Any tax covered by a relevant country's DTA is necessarily a 'foreign income tax'. It should be noted that X is not mentioned in the Country A Convention.

In interpreting the wording of the tax treaty, the Commissioner accepts in Taxation Ruling TR 2001/13 that it is appropriate to have reference to the OECD Commentary on the Model Tax Convention on Income and Capital (Condensed Version 2005) (the OECD Model Commentary).
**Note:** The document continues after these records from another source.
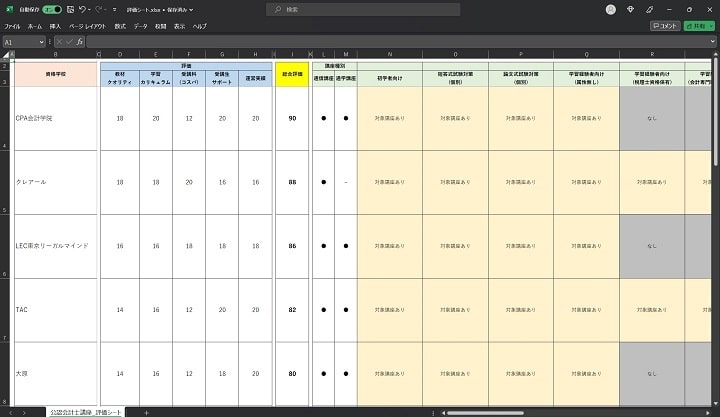The width and height of the screenshot is (720, 417).
Task: Click the Undo arrow icon
Action: (84, 9)
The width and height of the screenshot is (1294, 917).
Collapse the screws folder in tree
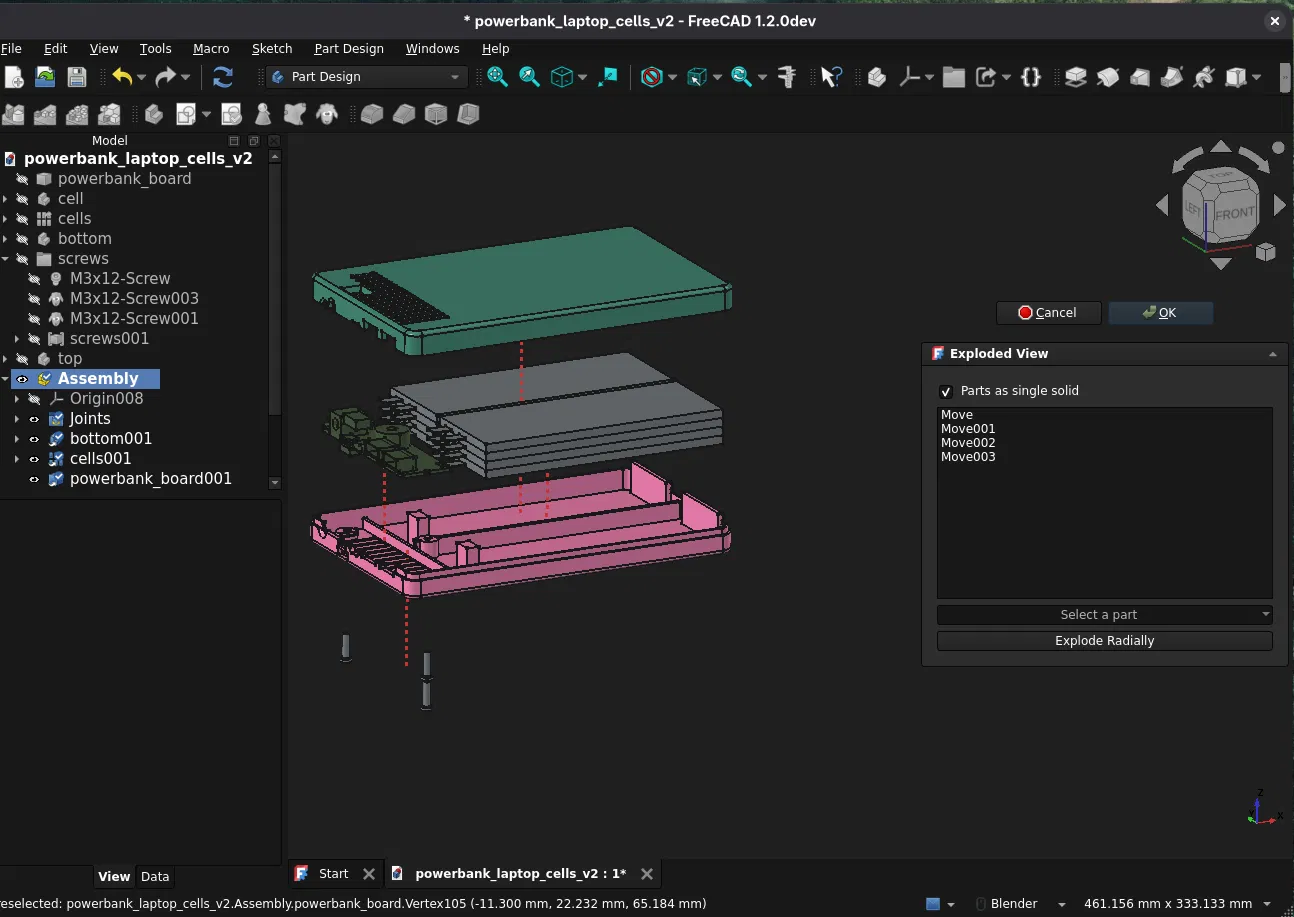tap(6, 259)
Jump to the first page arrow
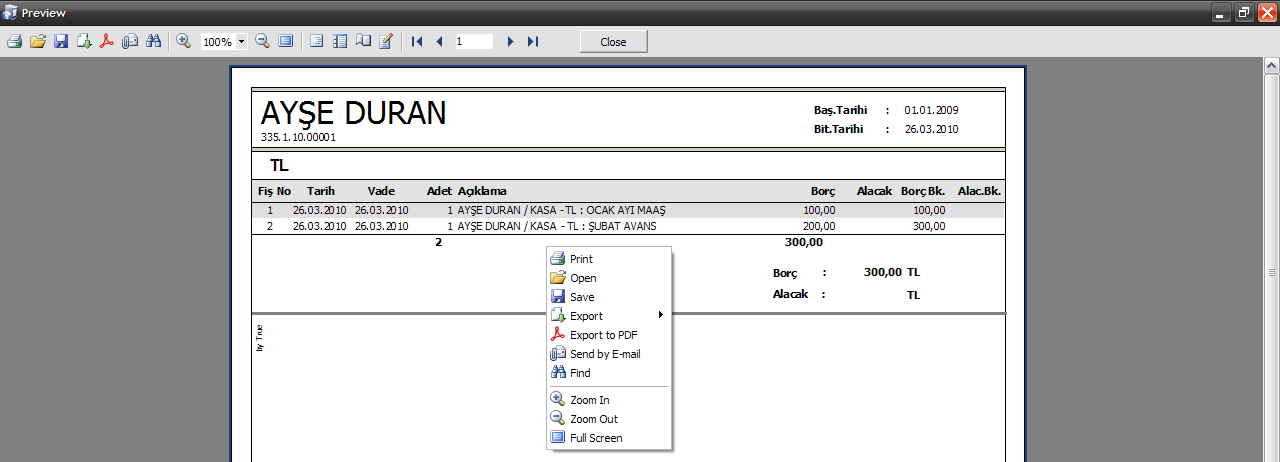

The OECD Commentary on this paragraph provides that:

•         Social security charges or any other charges paid where there is a direct connection between the levy and the individual benefits to be received shall be excluded from the list of taxes covered by the Convention, and

•         It is immaterial on behalf of which authorities such taxes are imposed; it may be the State itself or its political subdivisions or local authorities (constitutes States, regions, provinces, department, cantons, district etc.).'

In your case Country A has a Double Tax Agreement with Australia. The X contributions paid have a connection between the tax or levy and the intended benefits to the individual, in this case you become eligible for health care benefits.

It is immaterial whether you access such benefits, mere qualification for X benefits requires that the deductions shall be excluded from the list of taxes.

You are therefore not entitled to a FITO for the X contributions deducted from your salary.